During the process of inviting participation from researchers they
simultaneously worked on developing a configuration for the cluster. While
the initial design included ten gigabit Ethernet for the cluster interconnect
(presuming that to be a less costly technology) it was ultimately determined
that QDR Infiniband could be used at a comparable or lesser cost. The
cluster is one of the first to take advantage of the newest AMD processor, code
named Interlagos, which is built using AMD's new "Bulldozer"
architecture. In addition we purchased a Lustre file system with
approximately 200 terabytes of storage. The cost of this initial cluster was
subsidized by IT with "investors" paying just $3,000 per node for a
system with a total value of $1.2 million. The final configuration
included 200 nodes and over 5,000 processor cores.
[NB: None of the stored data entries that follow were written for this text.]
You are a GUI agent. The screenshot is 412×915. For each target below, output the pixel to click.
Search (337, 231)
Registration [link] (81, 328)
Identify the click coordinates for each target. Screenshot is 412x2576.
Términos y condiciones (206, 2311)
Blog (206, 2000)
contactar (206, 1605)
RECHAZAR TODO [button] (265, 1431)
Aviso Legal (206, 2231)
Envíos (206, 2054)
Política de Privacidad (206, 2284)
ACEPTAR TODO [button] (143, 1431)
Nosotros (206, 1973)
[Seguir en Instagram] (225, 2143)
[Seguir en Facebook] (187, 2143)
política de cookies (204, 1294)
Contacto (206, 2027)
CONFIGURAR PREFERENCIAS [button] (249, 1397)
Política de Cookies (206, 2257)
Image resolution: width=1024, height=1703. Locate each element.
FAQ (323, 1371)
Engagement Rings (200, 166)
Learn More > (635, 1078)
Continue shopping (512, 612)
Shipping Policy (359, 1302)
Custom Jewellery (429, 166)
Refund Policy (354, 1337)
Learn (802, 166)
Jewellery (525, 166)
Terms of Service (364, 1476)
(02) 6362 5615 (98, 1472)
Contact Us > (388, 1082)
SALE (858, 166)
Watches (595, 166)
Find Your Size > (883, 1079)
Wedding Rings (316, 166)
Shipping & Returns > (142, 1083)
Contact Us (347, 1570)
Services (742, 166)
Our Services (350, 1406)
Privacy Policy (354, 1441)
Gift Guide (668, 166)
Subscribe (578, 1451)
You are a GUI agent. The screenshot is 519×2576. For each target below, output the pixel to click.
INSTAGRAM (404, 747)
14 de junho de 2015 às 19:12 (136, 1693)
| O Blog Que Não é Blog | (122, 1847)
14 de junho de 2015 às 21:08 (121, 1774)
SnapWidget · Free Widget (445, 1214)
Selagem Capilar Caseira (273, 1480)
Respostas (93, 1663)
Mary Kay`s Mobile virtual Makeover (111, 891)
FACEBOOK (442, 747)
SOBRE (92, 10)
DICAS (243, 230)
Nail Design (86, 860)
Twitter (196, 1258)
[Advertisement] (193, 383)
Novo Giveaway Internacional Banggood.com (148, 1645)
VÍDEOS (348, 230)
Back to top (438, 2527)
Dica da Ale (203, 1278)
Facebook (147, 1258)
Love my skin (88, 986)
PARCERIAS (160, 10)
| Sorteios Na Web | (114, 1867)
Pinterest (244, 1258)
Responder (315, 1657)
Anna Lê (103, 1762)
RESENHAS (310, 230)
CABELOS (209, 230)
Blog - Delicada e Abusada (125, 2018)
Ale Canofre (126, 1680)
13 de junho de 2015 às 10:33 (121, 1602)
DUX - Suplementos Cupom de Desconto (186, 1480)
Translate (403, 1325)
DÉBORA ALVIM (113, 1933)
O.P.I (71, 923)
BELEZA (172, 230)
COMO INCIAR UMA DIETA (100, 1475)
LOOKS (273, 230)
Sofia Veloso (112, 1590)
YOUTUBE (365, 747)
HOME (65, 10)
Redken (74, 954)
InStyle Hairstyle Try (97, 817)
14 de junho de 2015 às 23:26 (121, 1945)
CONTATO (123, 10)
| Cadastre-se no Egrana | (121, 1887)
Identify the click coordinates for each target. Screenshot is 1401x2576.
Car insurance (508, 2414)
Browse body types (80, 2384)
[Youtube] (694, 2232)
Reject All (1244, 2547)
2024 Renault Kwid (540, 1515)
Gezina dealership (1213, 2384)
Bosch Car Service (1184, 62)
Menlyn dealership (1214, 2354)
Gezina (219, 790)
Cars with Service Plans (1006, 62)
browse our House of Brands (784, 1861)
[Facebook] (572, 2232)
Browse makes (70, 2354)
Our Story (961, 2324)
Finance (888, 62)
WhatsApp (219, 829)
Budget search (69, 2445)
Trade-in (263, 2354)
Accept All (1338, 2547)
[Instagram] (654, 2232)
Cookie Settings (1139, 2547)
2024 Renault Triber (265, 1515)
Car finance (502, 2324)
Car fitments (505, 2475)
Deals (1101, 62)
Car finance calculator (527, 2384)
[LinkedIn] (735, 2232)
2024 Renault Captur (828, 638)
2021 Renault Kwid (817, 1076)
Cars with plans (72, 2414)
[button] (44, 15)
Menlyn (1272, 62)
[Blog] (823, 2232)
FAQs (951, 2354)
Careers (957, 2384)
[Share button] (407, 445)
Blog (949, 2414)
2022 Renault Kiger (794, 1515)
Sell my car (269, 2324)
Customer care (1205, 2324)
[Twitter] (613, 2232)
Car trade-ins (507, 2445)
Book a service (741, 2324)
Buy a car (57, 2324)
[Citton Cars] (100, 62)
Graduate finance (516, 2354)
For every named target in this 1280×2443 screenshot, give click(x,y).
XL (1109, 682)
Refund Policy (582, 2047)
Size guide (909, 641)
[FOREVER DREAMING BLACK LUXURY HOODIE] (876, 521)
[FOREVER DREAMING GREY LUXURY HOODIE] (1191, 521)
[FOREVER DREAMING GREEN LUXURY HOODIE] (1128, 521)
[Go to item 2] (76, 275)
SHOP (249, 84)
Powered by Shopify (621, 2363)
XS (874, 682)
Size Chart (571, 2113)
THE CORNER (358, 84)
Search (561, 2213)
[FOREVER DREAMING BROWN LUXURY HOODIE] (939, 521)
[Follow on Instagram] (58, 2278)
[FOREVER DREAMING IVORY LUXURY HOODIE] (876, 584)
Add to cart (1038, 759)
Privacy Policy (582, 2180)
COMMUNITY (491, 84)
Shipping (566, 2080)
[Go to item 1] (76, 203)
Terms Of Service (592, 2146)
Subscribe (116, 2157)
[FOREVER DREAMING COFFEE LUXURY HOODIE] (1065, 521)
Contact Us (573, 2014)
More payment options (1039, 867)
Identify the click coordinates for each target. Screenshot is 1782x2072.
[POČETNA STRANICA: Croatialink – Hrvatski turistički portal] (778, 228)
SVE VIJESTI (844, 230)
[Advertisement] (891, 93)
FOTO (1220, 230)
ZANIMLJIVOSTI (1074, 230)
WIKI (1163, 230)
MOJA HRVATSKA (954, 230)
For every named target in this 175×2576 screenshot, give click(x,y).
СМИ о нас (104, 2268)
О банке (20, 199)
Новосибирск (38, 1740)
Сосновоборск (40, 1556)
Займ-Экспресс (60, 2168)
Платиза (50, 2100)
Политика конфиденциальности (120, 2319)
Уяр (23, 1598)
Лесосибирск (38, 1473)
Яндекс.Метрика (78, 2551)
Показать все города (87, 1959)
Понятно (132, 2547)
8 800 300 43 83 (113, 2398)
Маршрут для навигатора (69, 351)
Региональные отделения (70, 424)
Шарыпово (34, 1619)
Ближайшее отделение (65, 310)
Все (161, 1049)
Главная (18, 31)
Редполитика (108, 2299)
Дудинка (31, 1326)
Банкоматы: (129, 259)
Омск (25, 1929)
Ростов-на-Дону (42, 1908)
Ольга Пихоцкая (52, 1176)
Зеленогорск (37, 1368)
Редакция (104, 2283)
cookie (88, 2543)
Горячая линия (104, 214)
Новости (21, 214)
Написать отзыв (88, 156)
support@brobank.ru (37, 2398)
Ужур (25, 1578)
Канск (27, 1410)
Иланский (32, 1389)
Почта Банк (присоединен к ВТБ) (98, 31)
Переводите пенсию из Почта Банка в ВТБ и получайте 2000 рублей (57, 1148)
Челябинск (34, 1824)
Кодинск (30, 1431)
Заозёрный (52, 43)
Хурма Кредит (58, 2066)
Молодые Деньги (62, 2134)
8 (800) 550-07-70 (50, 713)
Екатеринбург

Community Cluster Development at UD
The inspiration for the “Community” cluster idea came from the Purdue University Rosen computer center, which started with a single server cluster and built up to about 5 clusters and growing. The concept is to have a growth path to achieve a supercomputer facility as resources are available and requirements grow. UD will have it’s first cluster of this type available for use in January 2012. The current effort is best summarized by a poster which can be found at:
Dr. Grim outlined three areas of effort.
First, how to fund the computer equipment. Part of the story is that subscribers were sought for a 100 node network. This subscription effort was so successful that the final result was a 200 node network.
Second; identifying, purchase and installation of the compter equipment. Plans were to have room for several more clusters in the future. The system was bid by Dell, HP and Penguin, with Penguin the winner on cost performance.
Third, the power requirements required a substantial upgrade to over 2 megawatts; 480V at 3000 amps. About half of this power was needed to run present and future computer systems, and half to cool the systems.